We run a large installation (+100k users, 250-900 concurrent at any point and time, usually ~550). 3 load balanced webservers (virtual), 2 dbs (master/slave (physical)). Memcache is running on all 3 webservers for application caching, and memcached is running on the database for session caching.
We have been running for months without issue, even got through our two heaviest usage times of the year without a sweat, however two days ago we had an issue where all 3 webservers were reporting that they could not connect to the db, but the db was fine (thankfully). Looking at the stats on each of the machines load was up to 200 (from the usual of 4), and processes shot up to 800 (from the usual ~200).

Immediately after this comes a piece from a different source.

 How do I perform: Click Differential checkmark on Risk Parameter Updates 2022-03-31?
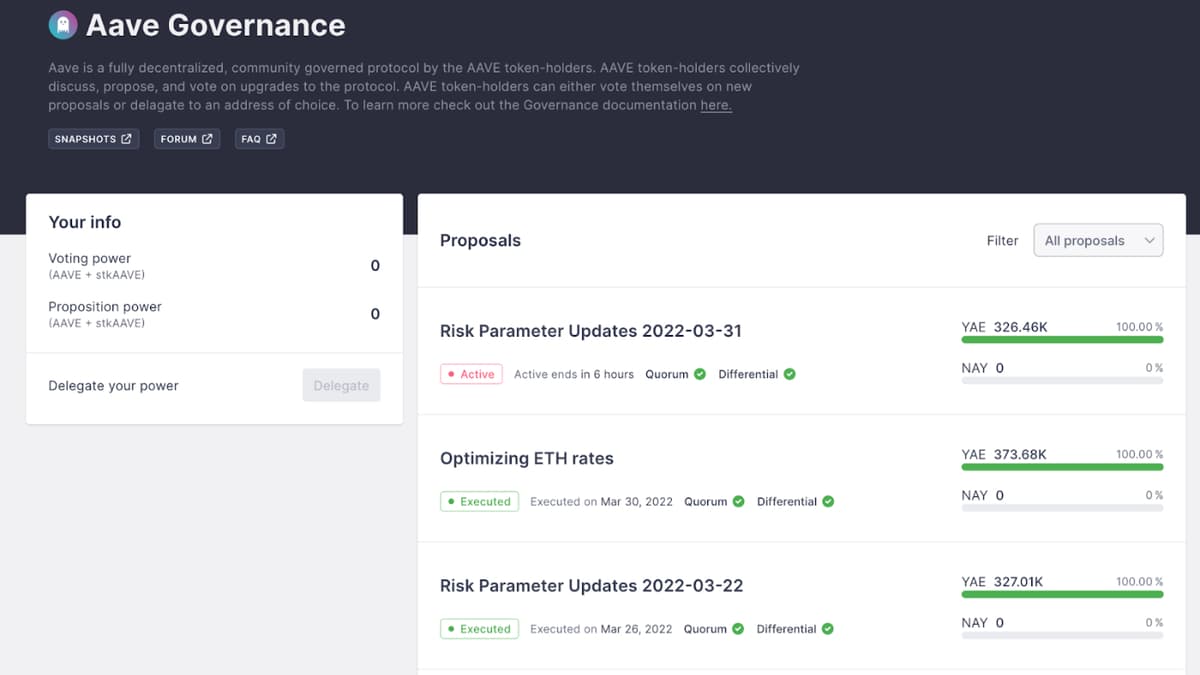coord(789,374)
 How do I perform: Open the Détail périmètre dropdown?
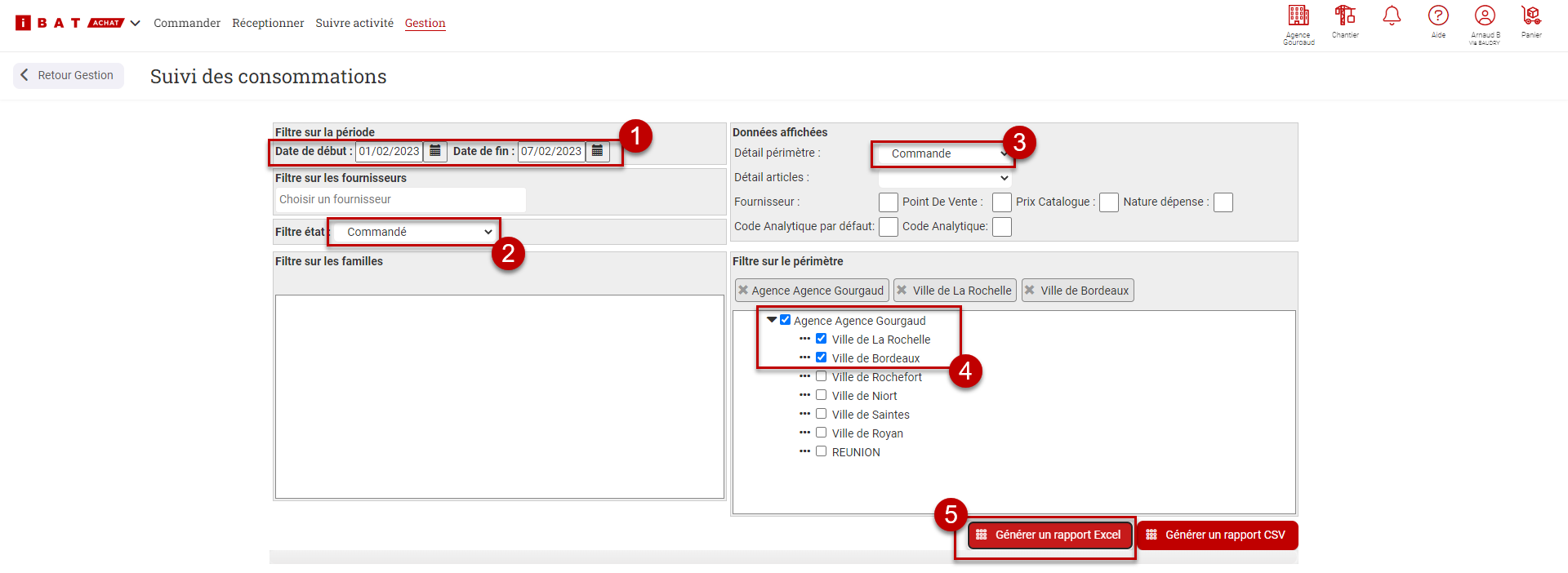click(945, 153)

We took a dump of all apache logs and /var/log/*.log, however did not think to take a dump of the process list or of dmesg.
After investigation into the logs we couldn't figure out what caused it, we found it very odd for all 3 webservers to suddenly get overloaded simultaneously and confirmed that it was not a DOS.

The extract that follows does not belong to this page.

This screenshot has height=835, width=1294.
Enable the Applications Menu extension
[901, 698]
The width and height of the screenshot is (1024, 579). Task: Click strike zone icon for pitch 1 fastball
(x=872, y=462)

We've prepared a script to dump everything we can think of should it occur again, would anyone here have any suggestions on anything else to dump/check should it occur again? Or any ideas of what might have caused all 3 webservers to stop processing?
mkdir -p ~/error_dumps/apache
dmesg > ~/error_dumps/dmesg.log
ps -all > ~/error_dumps/ps_all.log
ps aux > ~/error_dumps/ps_aux.log
vmstat > ~/error_dumps/vmstat.log
cp /var/log/debug ~/error_dumps/.
cp /var/log/*.log ~/error_dumps/.
cp /var/log/apache2/*.log ~/error_dumps/apache/.
cp /var/log/messages ~/error_dumps/messages.log
cp /var/log/syslog ~/error_dumps/syslog.log
cp /var/log/udev ~/error_dumps/udev.log
tar -zcvf crash_logs.tar.gz ~/error_dumps
rm -rf ~/error_dumps